In the aviation community, Harriers or otherwise, we were taught that pebbles and screws can take down an entire aircraft by getting into the intake or jamming up flight controls. It’s called FOD (foreign object debris), and we walk shoulder to shoulder across the flight line at least twice a day hunting for it like a reverse easter egg hunt (because you hope you don’t find anything).
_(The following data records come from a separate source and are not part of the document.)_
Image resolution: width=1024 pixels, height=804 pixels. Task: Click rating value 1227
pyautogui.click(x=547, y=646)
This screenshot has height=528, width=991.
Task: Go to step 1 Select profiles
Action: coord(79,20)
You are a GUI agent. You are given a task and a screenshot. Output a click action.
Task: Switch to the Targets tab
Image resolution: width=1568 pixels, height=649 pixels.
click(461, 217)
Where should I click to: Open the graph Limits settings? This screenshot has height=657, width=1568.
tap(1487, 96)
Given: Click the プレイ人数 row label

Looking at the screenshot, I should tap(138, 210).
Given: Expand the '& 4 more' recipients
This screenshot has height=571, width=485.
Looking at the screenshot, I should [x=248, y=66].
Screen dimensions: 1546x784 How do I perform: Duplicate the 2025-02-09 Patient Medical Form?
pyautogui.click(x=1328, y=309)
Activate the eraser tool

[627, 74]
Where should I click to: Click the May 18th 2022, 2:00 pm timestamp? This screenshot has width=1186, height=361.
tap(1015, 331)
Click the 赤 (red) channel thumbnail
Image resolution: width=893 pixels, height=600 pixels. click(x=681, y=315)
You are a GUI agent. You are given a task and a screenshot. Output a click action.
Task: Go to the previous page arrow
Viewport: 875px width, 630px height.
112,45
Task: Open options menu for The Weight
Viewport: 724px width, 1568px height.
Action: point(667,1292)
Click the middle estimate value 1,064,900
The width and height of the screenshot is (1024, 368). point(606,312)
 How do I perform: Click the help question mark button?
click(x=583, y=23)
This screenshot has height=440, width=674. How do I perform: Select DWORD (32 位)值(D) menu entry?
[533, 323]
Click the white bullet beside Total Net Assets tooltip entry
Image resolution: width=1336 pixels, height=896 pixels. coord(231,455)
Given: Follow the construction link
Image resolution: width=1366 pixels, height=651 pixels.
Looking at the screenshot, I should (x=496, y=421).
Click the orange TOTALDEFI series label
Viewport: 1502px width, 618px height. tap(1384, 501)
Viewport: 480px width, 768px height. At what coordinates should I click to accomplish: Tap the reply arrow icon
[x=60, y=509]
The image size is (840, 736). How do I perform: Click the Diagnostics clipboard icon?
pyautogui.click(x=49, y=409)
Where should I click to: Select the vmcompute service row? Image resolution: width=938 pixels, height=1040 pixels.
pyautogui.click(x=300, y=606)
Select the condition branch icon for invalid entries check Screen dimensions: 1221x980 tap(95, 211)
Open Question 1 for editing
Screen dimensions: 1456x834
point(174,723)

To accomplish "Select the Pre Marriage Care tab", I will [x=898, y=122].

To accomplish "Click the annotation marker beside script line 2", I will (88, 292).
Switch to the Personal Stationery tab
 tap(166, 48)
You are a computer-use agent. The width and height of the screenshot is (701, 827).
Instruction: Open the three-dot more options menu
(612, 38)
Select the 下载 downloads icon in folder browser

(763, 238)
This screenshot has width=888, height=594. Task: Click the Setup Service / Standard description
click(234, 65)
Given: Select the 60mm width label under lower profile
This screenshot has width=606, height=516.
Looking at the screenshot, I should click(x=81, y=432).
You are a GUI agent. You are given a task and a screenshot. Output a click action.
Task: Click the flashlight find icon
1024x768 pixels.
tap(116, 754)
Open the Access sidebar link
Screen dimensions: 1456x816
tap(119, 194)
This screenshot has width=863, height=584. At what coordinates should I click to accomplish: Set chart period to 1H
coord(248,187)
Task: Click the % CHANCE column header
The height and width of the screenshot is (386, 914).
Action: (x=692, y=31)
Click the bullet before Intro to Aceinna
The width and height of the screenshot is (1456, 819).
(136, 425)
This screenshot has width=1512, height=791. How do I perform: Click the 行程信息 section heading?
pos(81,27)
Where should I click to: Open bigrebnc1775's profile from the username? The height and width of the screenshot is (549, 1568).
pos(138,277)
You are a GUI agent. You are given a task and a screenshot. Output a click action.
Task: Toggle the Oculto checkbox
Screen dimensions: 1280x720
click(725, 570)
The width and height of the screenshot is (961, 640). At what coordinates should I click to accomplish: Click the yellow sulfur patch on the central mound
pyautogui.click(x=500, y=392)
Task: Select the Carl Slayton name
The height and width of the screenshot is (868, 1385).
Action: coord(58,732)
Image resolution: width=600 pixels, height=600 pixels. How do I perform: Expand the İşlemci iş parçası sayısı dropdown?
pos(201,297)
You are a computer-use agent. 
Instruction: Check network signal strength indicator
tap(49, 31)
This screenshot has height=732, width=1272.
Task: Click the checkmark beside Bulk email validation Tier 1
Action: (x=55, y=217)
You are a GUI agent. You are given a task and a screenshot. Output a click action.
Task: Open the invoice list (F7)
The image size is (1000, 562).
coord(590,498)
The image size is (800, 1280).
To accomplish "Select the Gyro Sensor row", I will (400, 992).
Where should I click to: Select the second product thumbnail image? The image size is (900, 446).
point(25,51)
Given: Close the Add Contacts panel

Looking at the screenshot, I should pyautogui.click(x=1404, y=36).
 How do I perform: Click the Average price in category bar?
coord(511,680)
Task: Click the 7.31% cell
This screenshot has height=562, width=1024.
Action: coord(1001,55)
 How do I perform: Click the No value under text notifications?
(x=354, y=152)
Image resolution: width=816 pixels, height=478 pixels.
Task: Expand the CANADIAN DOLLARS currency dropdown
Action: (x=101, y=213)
So seeing no noticeable decline in performance after a significant impact with a sturdy building that surely would have caused severe damage to the vertical stablilzer, rudder, and rear RCS (at the very least), is a tough pill to swallow for anyone that got yelled at for forgetting their pen on the flight line.

More fun with weapons

There are a few other minor gripes with the movie’s depiction of the Harrier’s weapons that can’t really be proven or disproven, but still cause raised eyebrows for anyone who can’t just watch the damn movie and enjoy it. One thing my overthinking brain had to challenge was a Cherry Point, NC-based Harrier squadron “on maneuvers” out of Naval Air Station (NAS) Key West, as Gibb informs Harry (1:51:50). This part is rare, but not impossible. The two jets armed to the teeth with Mavericks, rockets, Sidewinders and gun pod for a training sortie? Now that’s where I draw the line, and my pilot source confirms:

“Carrying actual AIM-9 (Sidewinders) is super rare. I don’t know any Harrier pilot who has shot a live one… LMAVs are super expensive and rare to shoot as well. For training we typically get maybe one live one a year, if that. If it was a dedicated air to surface sortie, a more plausible loadout would be gun and 2x Mk-82 or GBU-12.”

Fast-forward again to when Harry is about to put an end to the terrorist threat for good. Right before he sends Crimson Jihad’s leader screaming through the air on a missile towards his comrades in the helicopter, he flicks the “Master Arm” switch on. This is a little strange considering he has fired the gun twice in the last few minutes, but maybe he’s just cautious and responsible, and flicked it off after both bursts. If Harry had a motto, it would be “safety first,” right? In fairness, this is the aviation equivalent of every movie bad guy chambering a round in their pistol because it’s cool and intimidating, even though they’d just eject a perfectly good round. Once again, “True Lies” is not the only guilty party on this one.

And finally, there is Salim being attached to the Sidewinder missile itself. The Sidewinder weighs about 190 pounds, and its propulsion system is designed for… 190 pounds. I am not aware of any tests where one was fired with roughly 200 pounds of dead weight attached to it, but it’s at least worth asking how much doubling up its weight and killing its aerodynamics would have on its performance. Where are the Mythbusters these days? I’ve got a job for them.

It’s all in fun

All of this being said, I’ll be the first to recognize some of these criticisms fall into “splitting hairs” territory. The movie is obviously very entertaining, and we Harrier folks still appreciate our fifteen minutes of movie fame from “True Lies” after being overshadowed by F-14s. And yes, veterans are sure to jump all over errors or omissions in military-themed movies, but we’ll also give credit where it’s due. We’re just here to keep you honest, Hollywood. You’re welcome.